Instructions for the task: Word for word, restate the lines from the one holding "Task: Tap the 110 Tests counter" through the end of the data below, including both endpoints and nothing more.

Content starts

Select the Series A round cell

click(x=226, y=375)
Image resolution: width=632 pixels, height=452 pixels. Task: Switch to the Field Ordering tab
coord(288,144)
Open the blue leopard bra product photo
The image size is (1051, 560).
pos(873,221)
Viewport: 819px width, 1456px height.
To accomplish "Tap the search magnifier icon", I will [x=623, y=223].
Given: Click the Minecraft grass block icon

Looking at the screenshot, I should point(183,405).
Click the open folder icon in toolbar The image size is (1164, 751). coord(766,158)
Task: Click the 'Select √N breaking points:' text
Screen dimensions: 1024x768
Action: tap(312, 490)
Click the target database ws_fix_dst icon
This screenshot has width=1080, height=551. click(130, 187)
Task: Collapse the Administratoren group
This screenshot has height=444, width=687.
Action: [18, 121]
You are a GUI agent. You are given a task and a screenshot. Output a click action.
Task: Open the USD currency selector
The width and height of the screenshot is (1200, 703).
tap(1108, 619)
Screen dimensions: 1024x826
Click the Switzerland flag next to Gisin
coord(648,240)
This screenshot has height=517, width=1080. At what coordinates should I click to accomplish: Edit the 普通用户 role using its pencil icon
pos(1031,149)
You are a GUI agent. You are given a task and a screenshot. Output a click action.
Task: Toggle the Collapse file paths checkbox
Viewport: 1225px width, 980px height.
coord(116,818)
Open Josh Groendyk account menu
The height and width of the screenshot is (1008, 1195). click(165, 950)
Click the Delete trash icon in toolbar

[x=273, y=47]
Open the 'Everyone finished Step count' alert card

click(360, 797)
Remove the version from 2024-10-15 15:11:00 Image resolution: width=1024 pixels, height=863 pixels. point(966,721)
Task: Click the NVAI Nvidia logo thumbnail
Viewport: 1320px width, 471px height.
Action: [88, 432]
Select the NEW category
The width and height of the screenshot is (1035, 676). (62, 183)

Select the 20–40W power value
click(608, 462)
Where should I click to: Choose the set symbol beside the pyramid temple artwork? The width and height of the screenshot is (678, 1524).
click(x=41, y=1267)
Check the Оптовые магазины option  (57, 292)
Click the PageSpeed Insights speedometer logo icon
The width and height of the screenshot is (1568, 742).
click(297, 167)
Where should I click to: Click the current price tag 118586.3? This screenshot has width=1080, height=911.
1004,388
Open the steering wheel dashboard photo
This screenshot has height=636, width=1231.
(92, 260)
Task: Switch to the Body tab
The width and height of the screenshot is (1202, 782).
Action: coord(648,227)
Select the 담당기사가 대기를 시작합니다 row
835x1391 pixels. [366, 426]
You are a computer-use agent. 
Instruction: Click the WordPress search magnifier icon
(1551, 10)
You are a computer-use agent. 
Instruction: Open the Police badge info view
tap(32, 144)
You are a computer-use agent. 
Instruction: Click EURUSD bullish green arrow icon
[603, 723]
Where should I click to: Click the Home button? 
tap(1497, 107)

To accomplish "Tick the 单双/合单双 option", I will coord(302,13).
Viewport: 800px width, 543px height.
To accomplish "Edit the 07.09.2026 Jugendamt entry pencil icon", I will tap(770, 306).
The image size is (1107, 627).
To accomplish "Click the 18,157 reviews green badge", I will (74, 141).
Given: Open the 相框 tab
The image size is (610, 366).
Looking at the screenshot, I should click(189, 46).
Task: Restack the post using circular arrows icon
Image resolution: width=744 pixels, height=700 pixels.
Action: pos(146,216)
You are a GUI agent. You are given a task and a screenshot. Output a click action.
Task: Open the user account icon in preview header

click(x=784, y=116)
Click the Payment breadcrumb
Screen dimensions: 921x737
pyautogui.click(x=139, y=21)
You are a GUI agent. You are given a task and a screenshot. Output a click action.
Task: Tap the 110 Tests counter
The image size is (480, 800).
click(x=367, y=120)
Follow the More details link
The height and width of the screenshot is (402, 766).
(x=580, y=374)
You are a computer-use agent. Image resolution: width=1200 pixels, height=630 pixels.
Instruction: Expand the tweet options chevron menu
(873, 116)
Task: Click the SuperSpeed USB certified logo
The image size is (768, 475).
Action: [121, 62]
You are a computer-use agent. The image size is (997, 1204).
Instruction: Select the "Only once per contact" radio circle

Content ends

Result of the task:
Task: Tap the 110 Tests counter
The image size is (480, 800).
click(x=367, y=120)
Follow the More details link
The height and width of the screenshot is (402, 766).
(x=580, y=374)
You are a computer-use agent. Image resolution: width=1200 pixels, height=630 pixels.
Instruction: Expand the tweet options chevron menu
(873, 116)
Task: Click the SuperSpeed USB certified logo
The image size is (768, 475).
Action: [121, 62]
You are a computer-use agent. The image size is (997, 1204).
Instruction: Select the "Only once per contact" radio circle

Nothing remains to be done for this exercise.